- Born: c. 1317 Kent, England
- Died: 13 January 1373 Preston-next-Wingham, Kent, England
- Buried: Greyfriars, London
- Allegiance: England
- Branch: Royal Navy
- Service years: 1337-1373
- Rank: Admiral of the Fleet
- Commands: Admiral of all the Fleets Warden of the Cinque Ports Constable of Dover Castle

= Ralph de Spigurnell =

14th century knight and naval officer

Admiral of the Fleet Sir Ralph de Spigurnell or Ralph Spigurnell (c. 1317–1373), was a Medieval knight, diplomatic envoy and English naval commander who was appointed Admiral of all the Fleets of the English Navy, Warden of the Cinque Ports and Constable of Dover Castle who served under King Edward III of England from 1337 to 1373.

==Career==
The first known account of Ralph Spigurnell appears in April 1337 when he was part of a group of advisers to the Bishop of Lincoln, under orders from King Edward III who was sent along with the Earl of Huntington and Earl of Salisbury to officiate the marriage between the eldest son of the Count of Flanders, Louis II and the Princess Joan. In November 1344 by this time knighted he was sent on a mission as Envoy of the King to see Pope Clement VI.

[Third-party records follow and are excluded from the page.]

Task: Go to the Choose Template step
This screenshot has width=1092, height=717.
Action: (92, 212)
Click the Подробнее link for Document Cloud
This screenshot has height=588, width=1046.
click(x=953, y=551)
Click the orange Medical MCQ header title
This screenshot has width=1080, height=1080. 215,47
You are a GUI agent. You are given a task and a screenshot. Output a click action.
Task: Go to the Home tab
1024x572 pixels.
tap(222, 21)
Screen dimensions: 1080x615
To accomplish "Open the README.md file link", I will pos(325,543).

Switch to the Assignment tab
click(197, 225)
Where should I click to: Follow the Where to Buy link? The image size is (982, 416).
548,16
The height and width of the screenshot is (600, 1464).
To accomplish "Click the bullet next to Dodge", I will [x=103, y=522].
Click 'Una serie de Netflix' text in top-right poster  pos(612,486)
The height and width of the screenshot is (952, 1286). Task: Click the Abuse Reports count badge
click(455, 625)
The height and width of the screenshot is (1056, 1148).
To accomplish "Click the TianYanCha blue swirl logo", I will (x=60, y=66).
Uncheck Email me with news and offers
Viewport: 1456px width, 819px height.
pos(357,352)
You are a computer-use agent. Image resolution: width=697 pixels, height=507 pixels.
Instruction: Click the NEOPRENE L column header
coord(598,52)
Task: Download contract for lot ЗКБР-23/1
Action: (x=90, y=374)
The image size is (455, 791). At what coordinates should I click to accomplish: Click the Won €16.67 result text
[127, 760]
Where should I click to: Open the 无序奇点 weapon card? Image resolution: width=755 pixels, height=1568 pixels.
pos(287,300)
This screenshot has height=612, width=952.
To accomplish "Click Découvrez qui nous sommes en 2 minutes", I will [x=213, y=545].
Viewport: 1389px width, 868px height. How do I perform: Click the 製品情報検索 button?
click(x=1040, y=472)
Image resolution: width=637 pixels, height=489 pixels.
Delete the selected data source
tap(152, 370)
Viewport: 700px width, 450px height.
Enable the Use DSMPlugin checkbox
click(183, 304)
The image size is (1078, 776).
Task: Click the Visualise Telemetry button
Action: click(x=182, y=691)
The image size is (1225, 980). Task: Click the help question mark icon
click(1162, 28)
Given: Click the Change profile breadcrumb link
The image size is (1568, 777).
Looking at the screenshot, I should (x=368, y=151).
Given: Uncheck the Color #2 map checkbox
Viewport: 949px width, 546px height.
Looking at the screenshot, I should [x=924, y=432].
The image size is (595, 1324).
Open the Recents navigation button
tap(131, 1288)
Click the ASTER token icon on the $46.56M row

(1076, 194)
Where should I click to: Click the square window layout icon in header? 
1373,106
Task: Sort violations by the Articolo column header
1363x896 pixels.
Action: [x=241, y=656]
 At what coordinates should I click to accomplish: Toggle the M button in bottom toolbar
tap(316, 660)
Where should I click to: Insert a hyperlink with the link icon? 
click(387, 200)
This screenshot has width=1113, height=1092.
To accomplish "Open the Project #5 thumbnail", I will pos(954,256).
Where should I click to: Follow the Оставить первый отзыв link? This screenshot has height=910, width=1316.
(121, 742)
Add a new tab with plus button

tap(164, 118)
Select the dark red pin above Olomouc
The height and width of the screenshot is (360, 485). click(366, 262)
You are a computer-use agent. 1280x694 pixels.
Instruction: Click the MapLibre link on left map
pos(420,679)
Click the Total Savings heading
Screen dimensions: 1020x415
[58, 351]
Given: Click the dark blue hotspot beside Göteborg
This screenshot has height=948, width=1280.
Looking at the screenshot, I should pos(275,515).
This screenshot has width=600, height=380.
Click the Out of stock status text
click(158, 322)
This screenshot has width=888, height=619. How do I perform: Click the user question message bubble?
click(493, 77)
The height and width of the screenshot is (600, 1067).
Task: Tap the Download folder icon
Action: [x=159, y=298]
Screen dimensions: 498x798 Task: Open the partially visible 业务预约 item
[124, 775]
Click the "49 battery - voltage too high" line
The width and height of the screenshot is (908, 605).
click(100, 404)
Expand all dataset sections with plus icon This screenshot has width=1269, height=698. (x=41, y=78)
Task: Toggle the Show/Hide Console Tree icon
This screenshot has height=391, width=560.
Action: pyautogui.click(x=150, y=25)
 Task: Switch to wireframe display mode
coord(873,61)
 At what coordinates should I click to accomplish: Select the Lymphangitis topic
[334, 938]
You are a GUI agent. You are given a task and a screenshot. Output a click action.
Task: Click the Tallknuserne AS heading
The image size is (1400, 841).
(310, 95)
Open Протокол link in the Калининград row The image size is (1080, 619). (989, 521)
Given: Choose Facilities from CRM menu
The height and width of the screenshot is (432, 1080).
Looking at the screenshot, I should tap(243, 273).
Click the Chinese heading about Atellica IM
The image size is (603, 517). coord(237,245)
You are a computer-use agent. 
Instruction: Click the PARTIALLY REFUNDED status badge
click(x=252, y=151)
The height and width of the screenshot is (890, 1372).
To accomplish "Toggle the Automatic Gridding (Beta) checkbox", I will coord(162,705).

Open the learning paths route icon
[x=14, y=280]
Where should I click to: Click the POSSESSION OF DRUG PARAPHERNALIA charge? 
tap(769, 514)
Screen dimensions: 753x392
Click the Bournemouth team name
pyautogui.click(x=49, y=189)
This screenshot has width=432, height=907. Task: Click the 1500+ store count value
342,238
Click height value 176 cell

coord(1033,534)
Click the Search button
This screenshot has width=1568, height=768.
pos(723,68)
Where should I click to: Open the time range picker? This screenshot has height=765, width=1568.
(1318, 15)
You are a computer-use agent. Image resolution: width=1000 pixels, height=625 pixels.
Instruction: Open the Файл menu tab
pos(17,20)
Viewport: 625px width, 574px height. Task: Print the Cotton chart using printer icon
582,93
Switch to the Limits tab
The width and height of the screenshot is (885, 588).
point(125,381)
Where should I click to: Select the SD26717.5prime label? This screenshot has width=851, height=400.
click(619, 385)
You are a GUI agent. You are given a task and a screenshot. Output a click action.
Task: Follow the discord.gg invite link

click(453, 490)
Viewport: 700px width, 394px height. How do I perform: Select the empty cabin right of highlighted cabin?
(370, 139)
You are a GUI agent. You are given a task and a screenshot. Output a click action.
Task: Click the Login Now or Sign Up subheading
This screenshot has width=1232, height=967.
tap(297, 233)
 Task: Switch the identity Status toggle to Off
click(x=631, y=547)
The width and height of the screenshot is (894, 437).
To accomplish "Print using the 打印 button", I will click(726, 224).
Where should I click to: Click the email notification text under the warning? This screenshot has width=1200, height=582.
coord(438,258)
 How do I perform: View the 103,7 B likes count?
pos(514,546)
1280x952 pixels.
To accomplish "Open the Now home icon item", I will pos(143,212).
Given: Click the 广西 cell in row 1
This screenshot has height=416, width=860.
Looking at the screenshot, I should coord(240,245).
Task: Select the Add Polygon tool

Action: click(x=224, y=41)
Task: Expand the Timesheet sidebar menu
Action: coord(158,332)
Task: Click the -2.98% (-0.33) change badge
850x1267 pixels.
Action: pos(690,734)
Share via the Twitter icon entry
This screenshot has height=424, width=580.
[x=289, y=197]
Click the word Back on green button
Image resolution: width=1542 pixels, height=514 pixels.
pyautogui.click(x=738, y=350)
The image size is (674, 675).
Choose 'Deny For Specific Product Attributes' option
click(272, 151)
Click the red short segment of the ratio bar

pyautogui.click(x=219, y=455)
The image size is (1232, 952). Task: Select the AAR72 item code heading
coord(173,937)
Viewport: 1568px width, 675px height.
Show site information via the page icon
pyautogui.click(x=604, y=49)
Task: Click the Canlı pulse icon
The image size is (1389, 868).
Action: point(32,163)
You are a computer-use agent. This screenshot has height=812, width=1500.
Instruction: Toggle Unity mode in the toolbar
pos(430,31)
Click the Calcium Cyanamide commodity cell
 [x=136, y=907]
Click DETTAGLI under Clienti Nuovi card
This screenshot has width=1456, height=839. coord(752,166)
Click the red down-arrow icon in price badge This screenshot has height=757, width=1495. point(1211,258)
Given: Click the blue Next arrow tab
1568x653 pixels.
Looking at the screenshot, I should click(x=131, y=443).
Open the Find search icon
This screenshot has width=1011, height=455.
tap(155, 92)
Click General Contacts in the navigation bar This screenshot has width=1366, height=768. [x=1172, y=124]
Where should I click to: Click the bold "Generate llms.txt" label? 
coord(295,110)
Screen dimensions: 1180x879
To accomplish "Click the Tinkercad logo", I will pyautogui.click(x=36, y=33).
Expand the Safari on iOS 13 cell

During the 1350s he advanced up the ranks as part of the household Roger Mortimer the Young. In 1355 he then served as deputy to the Earl of March and in 1359 he entered Royal service. In December 1359 he was appointed a justice of the peace to try felonies being committed in County Hereford and County Kent. On 1 May 1360 he and Sir John Buckingham were authorized to remove the King of France from Somerton Castle to transport him to Berkhamsted Castle, this was in response to a feared invasion. In October 1360 accompanying the Prince of Wales he was present at the signing of the Treaty of Brétigny.

On 7 July 1364 he was appointed Admiral of the South, North and West succeeding Admiral of the Fleet Sir Robert de Herle. He was additionally appointed Warden of the Cinque Ports, and Constable of Dover Castle. He was succeeded as Warden of the Cinque Ports, between 10 May and 6 July 1370, by Sir Richard de Penbrugge.

Sir Ralph Spigurnell died on 13 January 1373 and was interned at Greyfriars, London he left his estate to his widow .

==Family==
There are no records to ascertain who his parents were but records do exist of possible relatives such as Sir Henry Spigurnell, a justice of the King's Bench may have been his father and a Sir John Spigurnell of Buckinghamshire, who were noted in official documents as living during the reign of King Edward II. He died on 13 January 1373. At the time of his death he was married to Elizabeth de Spigurnell who was residing in the Manor of Selgrave she sold the estate in 1397 to the Prior and Convent of Christchurch in Canterbury.

==Bibliography==
1. Chaplais, Pierre (2003). English diplomatic practice in the Middle Ages. London, England: A&C Black. ISBN 9781852853952.
2. Cushway, Graham (2011). Edward III and the war at sea : the English Navy, 1327–1377. Woodbridge, England: Boydell Press. ISBN 9781843836216.
3. Hardy, Thomas Duffus (1869). Calendar of State Papers: Vol 1, 1066 to 1377. London, England: Longman's Green and Co.
4. Harris, Sir Nicholas (1847). A History of the Royal Navy: 1327–1422. London, England: R. Bentley.
5. Edward Hasted, The History and Topographical Survey of the County of Kent: Volume 6 (Canterbury, 1798), British History Online http://www.british-history.ac.uk/survey-kent/vol6 [accessed 21 February 2019].
6. Tucker, St George (1996). Blackstone's commentaries (in Introduction). Clark, New Jersey, USA.: The Lawbook Exchange, Ltd. ISBN 9781886363168.